Como se depreende do discurso de Freitas, há um vazio político à esquerda. Não podia estar mais correcto. Ninguém o ocupa. O PS abandonou-o e nem o BE nem o PCP o tomam como seu. Não sei se será por pureza ideológica. Apesar de haverem variações quanto à tonalidade, o PCP tem um espaço político mais ou menos bem definido no espectro. O BE, penso não ser a mesma coisa: nasceu como uma federação de partidos à esquerda, cada um com a sua ideologia mais ou menos bem definida, que se assumiu como solução de convergência.
Num tal quadro, deveria de haver inteligência política à esquerda do PS para o puxar para o seu lado. Como já alguém disse, não é bom depender das acções dos outros. Assim, deveríamos (neste caso, considero o nós como aqueles que estão à esquerda da esquerda do PS) declarar que, tendo uma opinião bem diferente daquela que o PS tem sobre a forma desastrosa com que tem dirigido o país, estaria disponível para chegar a um entendimento, com um programa bem definido, tendo em vista mudar o rumo que o país leva. Esta seria uma forma de ocupar o tal espaço político, que permitiria traduzir-se em votos (temos aqui a «Conjectura da Esquerda»). Além disso, apresentada a proposta, obrigaria o PS a definir-se. Neste momento, a esquerda assume que apresentada uma proposta formal, o PS recusaria (temos aqui a «Conjectura do PS»). Mas nenhuma destas conjecturas está demonstrada porque nunca aconteceu. E nunca aconteceu por a esquerda à esquerda do PS nunca ter verificado na pratica aquilo que assume (neste caso, a «Conjectura do PS»). Falta talvez um pouco de método cientifico. É que na actualidade, a esquerda à esquerda do PS, por assumir algo que nunca foi verificado, poderá estar a ser penalizada por isso (é essa a minha convicção) nas urnas: todos aqueles eleitores do espaço por ocupar sentir-se-ão órfãos e não votam.
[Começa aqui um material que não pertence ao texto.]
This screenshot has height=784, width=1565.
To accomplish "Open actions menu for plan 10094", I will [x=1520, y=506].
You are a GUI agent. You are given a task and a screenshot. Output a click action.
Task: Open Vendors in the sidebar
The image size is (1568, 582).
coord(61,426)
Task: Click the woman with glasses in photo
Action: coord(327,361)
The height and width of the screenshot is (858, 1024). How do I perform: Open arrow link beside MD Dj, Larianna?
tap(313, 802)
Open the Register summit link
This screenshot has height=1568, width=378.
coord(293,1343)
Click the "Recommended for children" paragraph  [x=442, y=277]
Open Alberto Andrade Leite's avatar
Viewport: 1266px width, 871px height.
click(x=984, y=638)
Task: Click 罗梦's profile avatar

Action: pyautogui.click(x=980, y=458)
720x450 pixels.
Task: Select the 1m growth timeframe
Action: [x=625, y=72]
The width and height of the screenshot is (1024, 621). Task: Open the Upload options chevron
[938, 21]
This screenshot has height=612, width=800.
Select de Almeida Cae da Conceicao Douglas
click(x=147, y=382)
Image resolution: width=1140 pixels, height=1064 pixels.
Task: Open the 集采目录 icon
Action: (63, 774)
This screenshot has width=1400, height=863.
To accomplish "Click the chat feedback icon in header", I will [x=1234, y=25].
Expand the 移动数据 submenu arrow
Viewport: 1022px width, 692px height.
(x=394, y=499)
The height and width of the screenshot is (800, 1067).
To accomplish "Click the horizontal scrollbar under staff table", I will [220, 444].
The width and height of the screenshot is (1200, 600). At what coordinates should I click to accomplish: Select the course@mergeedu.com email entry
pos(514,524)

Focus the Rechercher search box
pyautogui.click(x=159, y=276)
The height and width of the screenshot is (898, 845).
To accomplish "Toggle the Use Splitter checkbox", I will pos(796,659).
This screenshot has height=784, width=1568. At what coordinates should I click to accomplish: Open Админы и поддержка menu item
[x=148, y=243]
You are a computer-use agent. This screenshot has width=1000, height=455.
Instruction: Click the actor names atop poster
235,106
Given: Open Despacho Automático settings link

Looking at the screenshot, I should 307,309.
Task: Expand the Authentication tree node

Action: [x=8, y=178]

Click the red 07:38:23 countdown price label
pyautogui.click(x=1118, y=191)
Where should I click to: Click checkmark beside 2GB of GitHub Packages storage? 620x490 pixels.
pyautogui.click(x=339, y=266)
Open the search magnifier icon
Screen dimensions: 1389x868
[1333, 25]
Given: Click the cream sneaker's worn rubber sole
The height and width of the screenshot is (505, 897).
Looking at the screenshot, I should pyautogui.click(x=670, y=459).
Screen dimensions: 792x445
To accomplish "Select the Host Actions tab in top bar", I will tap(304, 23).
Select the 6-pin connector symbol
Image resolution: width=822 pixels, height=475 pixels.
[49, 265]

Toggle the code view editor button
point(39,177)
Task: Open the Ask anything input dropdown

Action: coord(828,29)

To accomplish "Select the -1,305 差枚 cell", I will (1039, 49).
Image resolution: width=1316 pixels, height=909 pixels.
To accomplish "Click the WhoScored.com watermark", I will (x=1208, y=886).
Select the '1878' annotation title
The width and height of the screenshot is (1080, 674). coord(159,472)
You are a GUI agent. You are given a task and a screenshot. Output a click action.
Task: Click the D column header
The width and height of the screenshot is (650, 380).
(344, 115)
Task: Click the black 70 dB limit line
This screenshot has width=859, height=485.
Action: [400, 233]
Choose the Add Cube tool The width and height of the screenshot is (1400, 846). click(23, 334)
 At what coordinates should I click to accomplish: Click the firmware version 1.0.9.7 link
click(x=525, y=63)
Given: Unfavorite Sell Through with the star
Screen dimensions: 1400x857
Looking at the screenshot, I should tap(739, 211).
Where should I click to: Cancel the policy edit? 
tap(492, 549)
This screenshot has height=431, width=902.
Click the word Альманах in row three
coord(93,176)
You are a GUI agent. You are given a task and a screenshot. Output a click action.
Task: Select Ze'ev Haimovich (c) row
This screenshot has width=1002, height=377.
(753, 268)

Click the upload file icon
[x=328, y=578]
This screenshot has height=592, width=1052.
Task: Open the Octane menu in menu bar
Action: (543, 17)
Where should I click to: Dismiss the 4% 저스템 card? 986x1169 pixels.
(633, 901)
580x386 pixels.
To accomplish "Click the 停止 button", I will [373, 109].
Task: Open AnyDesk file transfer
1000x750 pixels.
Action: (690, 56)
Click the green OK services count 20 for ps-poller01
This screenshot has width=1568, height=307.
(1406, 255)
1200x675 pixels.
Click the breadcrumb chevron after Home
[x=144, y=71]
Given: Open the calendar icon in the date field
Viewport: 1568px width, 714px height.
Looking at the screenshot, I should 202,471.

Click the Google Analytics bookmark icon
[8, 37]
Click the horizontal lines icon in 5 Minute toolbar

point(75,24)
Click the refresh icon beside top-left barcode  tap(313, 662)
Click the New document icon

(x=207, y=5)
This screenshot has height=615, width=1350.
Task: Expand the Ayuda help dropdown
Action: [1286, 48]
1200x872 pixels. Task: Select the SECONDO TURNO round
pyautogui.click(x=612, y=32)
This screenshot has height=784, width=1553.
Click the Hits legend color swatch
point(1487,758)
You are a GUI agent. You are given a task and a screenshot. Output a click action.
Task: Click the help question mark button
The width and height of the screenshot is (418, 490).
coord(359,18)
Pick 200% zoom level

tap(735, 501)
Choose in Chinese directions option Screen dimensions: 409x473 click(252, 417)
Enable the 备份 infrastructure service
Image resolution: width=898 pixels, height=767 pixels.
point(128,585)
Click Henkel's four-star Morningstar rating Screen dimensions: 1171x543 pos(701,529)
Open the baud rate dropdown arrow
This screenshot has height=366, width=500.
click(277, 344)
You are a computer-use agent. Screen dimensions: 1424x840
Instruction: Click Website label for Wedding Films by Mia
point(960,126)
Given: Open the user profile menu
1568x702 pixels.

Não se trata de diabolizar ninguém: nem este PS do Sócrates (porque é o que temos), nem a esquerda à esquerda deste, porque também é a que temos.
Mas, como é óbvio, e como qualquer conjectura, ambas as conjecturas enunciadas carecem de demonstração. Convém não esquecer que há gente concreta que sofre e sofrerá ainda mais devido a estes pressupostos.